Aim of the exercise:
Using the records below, write out the line with "Instruction: Select the" and each line after it through the final one, exactly, and only those.

[Dataset entries]
----

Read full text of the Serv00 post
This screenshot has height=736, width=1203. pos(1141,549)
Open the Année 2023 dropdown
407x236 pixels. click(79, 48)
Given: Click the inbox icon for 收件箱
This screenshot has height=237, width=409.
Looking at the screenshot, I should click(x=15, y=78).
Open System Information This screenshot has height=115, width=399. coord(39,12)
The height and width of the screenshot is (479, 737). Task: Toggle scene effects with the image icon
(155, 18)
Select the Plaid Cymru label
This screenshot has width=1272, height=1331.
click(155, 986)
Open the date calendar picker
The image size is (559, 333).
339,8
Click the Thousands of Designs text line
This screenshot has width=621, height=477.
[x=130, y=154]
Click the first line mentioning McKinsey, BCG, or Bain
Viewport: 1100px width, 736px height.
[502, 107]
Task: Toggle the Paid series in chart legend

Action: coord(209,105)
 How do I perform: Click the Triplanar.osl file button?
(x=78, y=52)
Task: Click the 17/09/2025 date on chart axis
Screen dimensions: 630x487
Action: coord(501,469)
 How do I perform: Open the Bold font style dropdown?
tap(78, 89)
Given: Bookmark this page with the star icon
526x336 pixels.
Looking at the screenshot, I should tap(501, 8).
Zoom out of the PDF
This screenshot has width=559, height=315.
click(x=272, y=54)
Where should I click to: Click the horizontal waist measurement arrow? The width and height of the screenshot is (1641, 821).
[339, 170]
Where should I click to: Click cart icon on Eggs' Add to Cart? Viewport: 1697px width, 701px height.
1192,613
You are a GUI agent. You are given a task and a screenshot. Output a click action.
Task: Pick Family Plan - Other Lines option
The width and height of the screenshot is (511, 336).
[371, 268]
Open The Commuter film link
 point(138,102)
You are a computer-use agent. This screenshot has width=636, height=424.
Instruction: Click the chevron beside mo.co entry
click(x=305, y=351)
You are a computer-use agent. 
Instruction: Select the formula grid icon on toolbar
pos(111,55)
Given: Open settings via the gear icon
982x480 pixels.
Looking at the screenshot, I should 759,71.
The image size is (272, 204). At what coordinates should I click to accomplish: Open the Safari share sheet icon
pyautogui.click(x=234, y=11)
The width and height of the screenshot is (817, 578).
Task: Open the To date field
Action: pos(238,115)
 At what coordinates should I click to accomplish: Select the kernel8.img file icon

----

Worked solution:
Instruction: Select the formula grid icon on toolbar
pos(111,55)
Given: Open settings via the gear icon
982x480 pixels.
Looking at the screenshot, I should 759,71.
The image size is (272, 204). At what coordinates should I click to accomplish: Open the Safari share sheet icon
pyautogui.click(x=234, y=11)
The width and height of the screenshot is (817, 578).
Task: Open the To date field
Action: pos(238,115)
 At what coordinates should I click to accomplish: Select the kernel8.img file icon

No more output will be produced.